● **TO DO**: Can you duplicate everything in the data below, word for word, from the line containing "is (1456, 819)." down to the end of the data?

● **INPUT**:

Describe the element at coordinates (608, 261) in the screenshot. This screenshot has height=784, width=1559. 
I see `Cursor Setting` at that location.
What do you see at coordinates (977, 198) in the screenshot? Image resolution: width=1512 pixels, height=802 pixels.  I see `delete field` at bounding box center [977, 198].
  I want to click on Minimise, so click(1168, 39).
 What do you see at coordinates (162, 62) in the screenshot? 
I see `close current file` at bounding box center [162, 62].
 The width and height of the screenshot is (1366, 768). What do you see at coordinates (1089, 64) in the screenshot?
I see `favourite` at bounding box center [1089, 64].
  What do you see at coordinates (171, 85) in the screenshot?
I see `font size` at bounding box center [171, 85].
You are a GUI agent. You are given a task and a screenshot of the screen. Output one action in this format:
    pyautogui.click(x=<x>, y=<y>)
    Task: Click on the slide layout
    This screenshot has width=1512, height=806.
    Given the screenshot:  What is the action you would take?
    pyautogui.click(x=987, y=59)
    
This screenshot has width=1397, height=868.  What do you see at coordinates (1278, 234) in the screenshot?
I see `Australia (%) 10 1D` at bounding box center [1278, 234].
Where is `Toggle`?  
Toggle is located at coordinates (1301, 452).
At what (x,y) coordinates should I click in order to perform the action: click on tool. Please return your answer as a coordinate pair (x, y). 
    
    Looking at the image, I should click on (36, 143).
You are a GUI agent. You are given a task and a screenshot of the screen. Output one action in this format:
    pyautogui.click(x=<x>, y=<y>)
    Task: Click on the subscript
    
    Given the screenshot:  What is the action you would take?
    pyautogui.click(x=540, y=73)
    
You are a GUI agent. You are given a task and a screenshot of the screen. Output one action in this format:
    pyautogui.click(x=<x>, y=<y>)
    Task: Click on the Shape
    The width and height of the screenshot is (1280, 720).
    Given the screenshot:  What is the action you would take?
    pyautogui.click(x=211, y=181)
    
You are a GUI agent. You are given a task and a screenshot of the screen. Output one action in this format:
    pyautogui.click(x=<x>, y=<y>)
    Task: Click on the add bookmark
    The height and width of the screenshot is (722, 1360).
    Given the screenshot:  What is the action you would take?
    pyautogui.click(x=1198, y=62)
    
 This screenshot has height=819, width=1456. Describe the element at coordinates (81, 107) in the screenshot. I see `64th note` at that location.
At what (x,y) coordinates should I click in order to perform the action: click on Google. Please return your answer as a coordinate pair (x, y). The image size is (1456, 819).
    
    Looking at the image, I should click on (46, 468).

● **SOLUTION FOR THIS EXERCISE**:
At what (x,y) coordinates should I click in order to perform the action: click on Google. Please return your answer as a coordinate pair (x, y). The image size is (1456, 819).
    
    Looking at the image, I should click on (46, 468).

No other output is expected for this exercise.